There's a more subtle version of this question that the bottleneck framing misses entirely: what if the constraint dissolves not because supply expands, but because demand shrinks? The DeepSeek effect is the clearest evidence. DeepSeek-V3 matched GPT-4 class performance while reducing costs up to 90% compared to traditional training methods. Mixture-of-Experts architectures activate only 5-6% of parameters per query. Model distillation has become a key technique across the industry in 2026 as AI deployment expands to edge devices. If the capability frontier can be reached with less compute per unit of intelligence, then the ASML bottleneck matters less — not because there are more EUV machines, but because each machine's output goes further.
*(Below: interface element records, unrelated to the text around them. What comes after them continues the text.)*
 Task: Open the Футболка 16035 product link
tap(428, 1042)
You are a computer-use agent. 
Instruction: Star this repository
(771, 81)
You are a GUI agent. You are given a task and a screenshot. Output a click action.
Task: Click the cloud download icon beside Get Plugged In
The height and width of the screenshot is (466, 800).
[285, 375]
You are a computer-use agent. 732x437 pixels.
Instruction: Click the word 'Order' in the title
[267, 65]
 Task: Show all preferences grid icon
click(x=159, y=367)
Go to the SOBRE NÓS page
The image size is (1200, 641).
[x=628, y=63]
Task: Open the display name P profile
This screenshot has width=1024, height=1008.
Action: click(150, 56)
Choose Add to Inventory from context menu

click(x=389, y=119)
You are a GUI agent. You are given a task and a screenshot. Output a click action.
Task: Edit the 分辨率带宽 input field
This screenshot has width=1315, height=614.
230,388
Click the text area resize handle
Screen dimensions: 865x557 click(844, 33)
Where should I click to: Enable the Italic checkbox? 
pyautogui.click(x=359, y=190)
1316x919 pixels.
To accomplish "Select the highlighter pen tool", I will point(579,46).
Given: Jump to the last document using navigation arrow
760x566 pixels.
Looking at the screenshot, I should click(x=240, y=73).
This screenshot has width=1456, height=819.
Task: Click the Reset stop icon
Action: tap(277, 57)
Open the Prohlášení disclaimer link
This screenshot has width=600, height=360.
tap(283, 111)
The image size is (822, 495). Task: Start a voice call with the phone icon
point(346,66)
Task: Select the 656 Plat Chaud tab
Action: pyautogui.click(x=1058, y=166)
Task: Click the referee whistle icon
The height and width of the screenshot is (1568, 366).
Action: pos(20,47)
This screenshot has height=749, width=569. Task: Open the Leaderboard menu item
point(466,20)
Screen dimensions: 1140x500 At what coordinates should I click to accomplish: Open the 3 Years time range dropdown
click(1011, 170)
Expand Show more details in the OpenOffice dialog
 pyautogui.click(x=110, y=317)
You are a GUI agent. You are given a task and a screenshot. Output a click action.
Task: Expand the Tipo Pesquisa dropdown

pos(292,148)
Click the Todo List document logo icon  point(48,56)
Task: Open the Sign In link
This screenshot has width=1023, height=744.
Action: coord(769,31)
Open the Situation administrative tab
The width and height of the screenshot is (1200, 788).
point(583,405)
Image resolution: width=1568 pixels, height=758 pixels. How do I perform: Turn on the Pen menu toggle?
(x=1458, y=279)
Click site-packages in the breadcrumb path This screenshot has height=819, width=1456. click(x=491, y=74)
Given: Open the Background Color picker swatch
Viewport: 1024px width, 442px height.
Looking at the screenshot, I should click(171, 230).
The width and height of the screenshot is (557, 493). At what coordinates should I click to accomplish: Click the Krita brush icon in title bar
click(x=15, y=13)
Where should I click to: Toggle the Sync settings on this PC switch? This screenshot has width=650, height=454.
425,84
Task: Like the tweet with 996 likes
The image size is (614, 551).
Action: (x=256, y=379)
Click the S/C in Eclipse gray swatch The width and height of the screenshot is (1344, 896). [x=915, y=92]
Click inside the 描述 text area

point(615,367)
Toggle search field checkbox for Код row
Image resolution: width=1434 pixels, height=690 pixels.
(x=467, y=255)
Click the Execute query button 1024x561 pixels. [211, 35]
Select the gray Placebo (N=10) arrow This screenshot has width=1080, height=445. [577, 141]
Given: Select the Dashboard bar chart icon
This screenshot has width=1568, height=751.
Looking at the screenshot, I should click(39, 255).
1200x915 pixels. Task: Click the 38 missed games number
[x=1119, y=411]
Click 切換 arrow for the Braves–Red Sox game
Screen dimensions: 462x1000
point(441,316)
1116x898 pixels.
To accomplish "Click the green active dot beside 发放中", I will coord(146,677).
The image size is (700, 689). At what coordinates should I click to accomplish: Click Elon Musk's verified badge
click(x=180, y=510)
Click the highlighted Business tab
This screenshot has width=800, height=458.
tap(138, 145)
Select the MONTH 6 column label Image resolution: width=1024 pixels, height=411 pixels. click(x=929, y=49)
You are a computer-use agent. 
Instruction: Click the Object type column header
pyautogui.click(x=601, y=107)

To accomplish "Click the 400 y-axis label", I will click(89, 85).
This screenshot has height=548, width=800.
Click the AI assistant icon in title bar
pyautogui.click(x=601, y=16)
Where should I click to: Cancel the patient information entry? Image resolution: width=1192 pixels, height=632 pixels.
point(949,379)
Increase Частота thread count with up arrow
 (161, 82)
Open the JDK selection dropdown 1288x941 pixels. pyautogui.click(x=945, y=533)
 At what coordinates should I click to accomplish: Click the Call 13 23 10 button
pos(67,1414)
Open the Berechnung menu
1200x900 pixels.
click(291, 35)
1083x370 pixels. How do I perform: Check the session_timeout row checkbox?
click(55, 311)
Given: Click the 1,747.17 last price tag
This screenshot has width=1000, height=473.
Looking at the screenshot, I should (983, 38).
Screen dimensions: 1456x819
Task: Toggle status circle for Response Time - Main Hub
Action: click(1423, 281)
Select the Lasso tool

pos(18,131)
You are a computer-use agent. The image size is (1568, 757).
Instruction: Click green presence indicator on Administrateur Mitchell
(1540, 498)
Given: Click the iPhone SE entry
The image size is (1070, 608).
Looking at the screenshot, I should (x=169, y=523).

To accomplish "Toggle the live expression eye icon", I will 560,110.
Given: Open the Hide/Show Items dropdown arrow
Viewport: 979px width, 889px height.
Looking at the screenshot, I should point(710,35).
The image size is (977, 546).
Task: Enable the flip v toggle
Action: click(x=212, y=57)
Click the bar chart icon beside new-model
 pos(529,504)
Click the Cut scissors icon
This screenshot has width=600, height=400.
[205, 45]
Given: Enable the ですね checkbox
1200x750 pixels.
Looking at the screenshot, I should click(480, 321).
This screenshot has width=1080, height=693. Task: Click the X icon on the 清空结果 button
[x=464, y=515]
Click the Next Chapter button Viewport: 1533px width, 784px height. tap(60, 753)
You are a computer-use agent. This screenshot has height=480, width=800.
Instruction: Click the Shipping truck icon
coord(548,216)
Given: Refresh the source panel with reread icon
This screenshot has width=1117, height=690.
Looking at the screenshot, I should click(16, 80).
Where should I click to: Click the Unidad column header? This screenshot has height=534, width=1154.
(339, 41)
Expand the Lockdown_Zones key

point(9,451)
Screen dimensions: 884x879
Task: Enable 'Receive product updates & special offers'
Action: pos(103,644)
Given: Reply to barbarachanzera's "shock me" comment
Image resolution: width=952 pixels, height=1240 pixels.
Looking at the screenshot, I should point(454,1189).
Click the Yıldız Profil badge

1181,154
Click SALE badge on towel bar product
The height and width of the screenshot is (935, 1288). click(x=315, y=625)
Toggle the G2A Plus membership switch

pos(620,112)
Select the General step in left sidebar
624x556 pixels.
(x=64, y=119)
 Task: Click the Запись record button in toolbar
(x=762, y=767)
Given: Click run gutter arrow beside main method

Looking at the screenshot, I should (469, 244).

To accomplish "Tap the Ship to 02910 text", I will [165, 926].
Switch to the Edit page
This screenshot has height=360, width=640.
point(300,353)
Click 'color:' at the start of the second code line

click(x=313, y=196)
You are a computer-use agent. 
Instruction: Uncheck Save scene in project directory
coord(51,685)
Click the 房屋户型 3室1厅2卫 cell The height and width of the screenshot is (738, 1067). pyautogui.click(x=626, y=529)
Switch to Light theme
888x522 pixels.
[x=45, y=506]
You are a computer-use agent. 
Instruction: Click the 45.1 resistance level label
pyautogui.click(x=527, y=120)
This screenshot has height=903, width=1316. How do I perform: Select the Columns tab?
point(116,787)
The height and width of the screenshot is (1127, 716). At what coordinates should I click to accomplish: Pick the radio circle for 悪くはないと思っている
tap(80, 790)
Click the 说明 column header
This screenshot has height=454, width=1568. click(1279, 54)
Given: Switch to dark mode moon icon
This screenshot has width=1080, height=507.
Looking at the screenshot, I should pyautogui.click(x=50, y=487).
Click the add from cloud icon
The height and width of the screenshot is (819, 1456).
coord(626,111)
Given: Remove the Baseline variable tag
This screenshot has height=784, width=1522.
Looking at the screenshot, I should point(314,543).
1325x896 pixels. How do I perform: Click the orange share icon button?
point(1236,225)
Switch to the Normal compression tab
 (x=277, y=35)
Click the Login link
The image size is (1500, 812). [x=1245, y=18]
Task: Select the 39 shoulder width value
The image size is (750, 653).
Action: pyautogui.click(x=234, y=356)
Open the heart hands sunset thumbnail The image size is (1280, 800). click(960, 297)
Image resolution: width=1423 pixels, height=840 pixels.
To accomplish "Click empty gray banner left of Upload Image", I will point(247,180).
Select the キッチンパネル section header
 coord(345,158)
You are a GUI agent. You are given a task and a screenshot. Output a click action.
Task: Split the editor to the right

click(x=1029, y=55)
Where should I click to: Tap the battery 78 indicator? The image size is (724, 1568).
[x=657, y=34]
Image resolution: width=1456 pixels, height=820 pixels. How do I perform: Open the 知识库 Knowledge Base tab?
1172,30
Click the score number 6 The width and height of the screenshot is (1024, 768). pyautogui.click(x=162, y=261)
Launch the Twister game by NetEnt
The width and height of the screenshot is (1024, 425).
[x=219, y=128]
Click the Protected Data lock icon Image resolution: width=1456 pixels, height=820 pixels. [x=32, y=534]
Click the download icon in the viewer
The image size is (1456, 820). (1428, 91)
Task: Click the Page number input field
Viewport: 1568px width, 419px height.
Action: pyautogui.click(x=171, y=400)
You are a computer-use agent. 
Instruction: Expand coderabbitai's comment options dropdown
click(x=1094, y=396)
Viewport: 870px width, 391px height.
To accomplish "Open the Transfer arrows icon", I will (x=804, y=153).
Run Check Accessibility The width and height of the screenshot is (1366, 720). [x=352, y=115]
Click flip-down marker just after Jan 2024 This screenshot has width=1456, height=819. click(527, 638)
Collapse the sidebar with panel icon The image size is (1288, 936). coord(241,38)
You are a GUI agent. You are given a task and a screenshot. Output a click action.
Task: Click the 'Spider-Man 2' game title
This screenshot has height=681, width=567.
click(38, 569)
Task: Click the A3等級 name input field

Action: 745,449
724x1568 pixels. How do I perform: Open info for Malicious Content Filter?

This is the reframe the bottleneck analysis needs most: the denominator is moving, not just the numerator. The recursive resolution may work less by producing more compute and more by requiring less of it.


What This Means

The bottleneck is real and it matters today. As Patel details in his conversation with Dwarkesh, companies that secured long-term TSMC contracts early — NVIDIA being the most prominent — hold a structural advantage that takes years to replicate. The supply chain is genuinely constrained by the number of machines one Dutch company can build per year. Anthropic's delayed commitment to compute contracts, Google's late-stage turbine scramble — these are the consequences of underestimating how physical the AI buildout would become.

But the framing that treats this as a static constraint misses the recursive nature of the problem. A constraint on an intelligence that can work to dissolve its own constraints is a fundamentally different kind of constraint than one on a passive system.

The five loops operate on different timescales. Chip design (Loop 1) is already producing measurable results in shipping hardware — and now has a $4 billion startup dedicated to accelerating the cycle. AI self-improvement (Loop 4) is running on Vera Rubin hardware already in production. Materials science (Loop 2) is three to five years from changing the substrate — with GaN power stages, photonic interconnects via TSMC-Avicena, and optical computing as the nearest arrivals. Energy (Loop 3) is operating on two tracks: nuclear fission and grid optimization delivering now through 2030, with DOE's PROMETHEUS initiative targeting halved deployment timelines; fusion removing the ultimate ceiling by the early 2030s. Governance (Loop 5) operates on an indeterminate timescale because it's driven by geopolitics, not engineering — and it's the only loop that may fragment the spiral rather than accelerate it.

The ceiling question tempers the exponential narrative. Each loop will flatten. The compound effect will slow. But even S-curves, when stacked and staggered, produce something that looks exponential during the middle phase — and we are, by most measures, still in the middle phase of every loop except chip design.

The most underappreciated dynamic may be the demand side. If algorithmic efficiency keeps improving at its current rate — and DeepSeek's 90% cost reduction suggests it will — the bottleneck that seemed permanent may dissolve not because the funnel widens, but because less needs to flow through it. The ASML number stays at seventy. The number of EUV-patterned chips needed per unit of useful intelligence drops by half. The constraint is the same; its relevance is not.

By the early 2030s, the technical loops should be running at speed — and the compound effects of their interaction are harder to predict than any single loop's trajectory. Whether those loops run in one global system or fragment into competing stacks depends on the governance loop, which no amount of technical recursion can resolve.

The recursive resolution isn't a prediction. It's a description of what's already happening — unevenly, with real ceilings, across a fractured geopolitical landscape. The question is not only how fast, but for whom.